Kris Krug // Strategic News Service

Kris Krug // Strategic News Service

By Nick Fritz

Market design has existed in elementary forms since the early 1980’s. Since then, over $200B has been invested in market design technologies. This begs the question: Why haven’t we heard about market design? And why aren’t we any good at it? The answer may be that we are just now attaining the computing power required to really study market dynamics and consumer behavior, according to a panel consisting of R.Preston McAfee, Chief Economist and VP of Microsoft, Michael Schwarz, Chief Scientist for Waze, Google, and Pai-Ling Yin, Associate Professor or Clinical Entrepreneurship at Marshall School of Business, USC.

Market design is to economics what physics is to engineering. It is the set of underlying principles that explains, and allows us to predict, market behavior. Market design seeks to tweak the mechanics of markets in order to best take advantage of market forces and ultimately create efficient markets quickly. A traditional example of market design is the algorithm which matches medical residents with residency positions based on sets of preferences from each group.

The residency matching market design works well because it is relatively simple and occurs in a relatively isolated space with few variables. How do we conduct this same process in more complicated marketplaces? According to the panel, big data holds a clue.

“We are on the verge of a revolutionary period in market design,” McAfee said.

Data from mobile apps is on frontier of market design that is just now being explored. The huge amounts of data coming in from mobile app users may be very useful in determining and predicting consumer behavior.

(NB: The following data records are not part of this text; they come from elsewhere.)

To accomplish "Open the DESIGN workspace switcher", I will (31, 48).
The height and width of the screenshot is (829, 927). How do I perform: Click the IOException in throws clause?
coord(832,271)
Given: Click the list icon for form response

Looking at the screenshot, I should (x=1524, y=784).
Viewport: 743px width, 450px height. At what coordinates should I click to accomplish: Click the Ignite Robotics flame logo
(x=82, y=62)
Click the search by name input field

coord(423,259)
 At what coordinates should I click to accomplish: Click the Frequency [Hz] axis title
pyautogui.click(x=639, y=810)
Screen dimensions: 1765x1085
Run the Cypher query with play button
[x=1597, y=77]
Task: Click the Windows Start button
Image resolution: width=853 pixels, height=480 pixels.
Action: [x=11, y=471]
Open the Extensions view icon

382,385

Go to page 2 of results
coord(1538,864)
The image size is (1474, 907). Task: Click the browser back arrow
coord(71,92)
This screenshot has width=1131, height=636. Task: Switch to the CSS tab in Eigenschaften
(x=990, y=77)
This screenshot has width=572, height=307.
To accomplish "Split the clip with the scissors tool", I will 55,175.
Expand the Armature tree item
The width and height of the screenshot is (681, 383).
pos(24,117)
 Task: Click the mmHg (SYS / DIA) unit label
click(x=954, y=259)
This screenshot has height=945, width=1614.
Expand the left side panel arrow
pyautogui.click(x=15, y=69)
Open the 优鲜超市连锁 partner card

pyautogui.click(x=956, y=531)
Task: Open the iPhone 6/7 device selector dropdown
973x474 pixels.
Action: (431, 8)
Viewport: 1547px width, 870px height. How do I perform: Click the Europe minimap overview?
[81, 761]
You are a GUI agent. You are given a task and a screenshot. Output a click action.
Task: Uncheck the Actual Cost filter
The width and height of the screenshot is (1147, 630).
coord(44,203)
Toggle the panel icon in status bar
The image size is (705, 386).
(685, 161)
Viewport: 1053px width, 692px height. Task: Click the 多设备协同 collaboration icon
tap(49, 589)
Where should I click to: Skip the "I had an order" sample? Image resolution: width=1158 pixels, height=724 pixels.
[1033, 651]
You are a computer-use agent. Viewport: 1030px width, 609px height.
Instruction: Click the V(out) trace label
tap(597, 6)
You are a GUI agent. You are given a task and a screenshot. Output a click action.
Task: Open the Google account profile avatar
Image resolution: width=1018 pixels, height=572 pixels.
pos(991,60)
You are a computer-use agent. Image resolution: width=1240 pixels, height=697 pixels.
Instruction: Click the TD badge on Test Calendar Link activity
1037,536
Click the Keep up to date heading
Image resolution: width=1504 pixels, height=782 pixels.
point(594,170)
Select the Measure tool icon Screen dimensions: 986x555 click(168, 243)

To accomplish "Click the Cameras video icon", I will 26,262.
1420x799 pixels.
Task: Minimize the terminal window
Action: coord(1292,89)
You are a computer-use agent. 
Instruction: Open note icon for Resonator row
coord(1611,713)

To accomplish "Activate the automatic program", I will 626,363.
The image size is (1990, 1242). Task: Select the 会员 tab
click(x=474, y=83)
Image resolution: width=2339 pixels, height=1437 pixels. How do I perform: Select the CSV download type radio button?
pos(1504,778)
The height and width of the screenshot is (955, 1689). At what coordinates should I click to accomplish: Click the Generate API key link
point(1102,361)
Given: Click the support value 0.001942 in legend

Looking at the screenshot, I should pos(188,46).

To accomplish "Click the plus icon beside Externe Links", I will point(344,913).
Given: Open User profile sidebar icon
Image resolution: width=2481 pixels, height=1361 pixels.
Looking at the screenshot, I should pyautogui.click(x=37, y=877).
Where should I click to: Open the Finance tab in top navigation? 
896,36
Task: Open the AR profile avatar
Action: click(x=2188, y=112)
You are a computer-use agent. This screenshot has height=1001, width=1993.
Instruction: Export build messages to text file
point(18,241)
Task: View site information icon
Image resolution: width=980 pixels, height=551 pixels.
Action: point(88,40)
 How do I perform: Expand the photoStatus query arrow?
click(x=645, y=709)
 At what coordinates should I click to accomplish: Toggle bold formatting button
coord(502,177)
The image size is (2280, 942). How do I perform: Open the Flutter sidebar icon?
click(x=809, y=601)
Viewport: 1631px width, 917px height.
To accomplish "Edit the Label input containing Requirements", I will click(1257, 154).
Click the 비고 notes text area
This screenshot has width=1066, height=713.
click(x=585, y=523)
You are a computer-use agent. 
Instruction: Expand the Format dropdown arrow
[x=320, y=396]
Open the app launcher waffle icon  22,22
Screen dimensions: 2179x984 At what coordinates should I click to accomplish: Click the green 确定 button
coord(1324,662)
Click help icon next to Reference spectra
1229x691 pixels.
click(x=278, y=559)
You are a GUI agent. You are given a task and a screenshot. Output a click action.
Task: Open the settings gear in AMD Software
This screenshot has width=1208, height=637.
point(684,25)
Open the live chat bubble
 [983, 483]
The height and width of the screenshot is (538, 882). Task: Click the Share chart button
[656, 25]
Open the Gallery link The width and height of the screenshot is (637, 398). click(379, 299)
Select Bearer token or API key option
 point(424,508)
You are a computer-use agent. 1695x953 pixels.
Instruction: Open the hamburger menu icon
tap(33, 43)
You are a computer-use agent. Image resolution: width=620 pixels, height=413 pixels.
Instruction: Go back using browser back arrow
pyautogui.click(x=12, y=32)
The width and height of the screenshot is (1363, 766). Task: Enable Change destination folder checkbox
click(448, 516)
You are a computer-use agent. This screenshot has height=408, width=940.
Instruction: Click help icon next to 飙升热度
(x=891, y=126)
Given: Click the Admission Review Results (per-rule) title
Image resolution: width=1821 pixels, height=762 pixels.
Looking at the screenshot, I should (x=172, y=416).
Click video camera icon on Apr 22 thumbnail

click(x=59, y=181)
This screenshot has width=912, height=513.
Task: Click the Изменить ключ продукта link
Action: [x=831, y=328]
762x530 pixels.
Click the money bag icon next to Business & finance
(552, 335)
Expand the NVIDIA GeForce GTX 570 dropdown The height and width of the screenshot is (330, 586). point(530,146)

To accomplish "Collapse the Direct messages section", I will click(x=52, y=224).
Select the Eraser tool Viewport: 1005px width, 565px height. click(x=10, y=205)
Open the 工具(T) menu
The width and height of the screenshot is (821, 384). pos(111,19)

One of the challenges with this huge amount of data is “triage,” i.e. determining which data is valuable and which isn’t. According to McAfee, there are essentially three types of data:

  1. Data that depreciates in value very quickly, for e.g. day-to-day browser history.
  2. Data that requires large sample sizes to reveal its value, but is valuable over time, for e.g. a consumer searching for ski resort vacations every autumn.
  3. Data that is immediately and durably valuable, for e.g. a professional skier’s enduring interest in skiing products at any time.

Yin thinks that current entrepreneurs in the tech space are best positioned to harness the value of this data because they are able to build in a culture of valuing data from the beginning. One example is a firm called LotaData, which collects vast quantities of data from its customer’s mobile app platforms and aggregates it to reveal consumer trends across communities of users.

However, the panel agrees that valuing data is a difficult problem. How do we value data in a world where some data depreciates in value very quickly and other data is only useful once it reaches a critical scale? This is a problem that has not yet been solved, but the solution will likely drive the future of market design.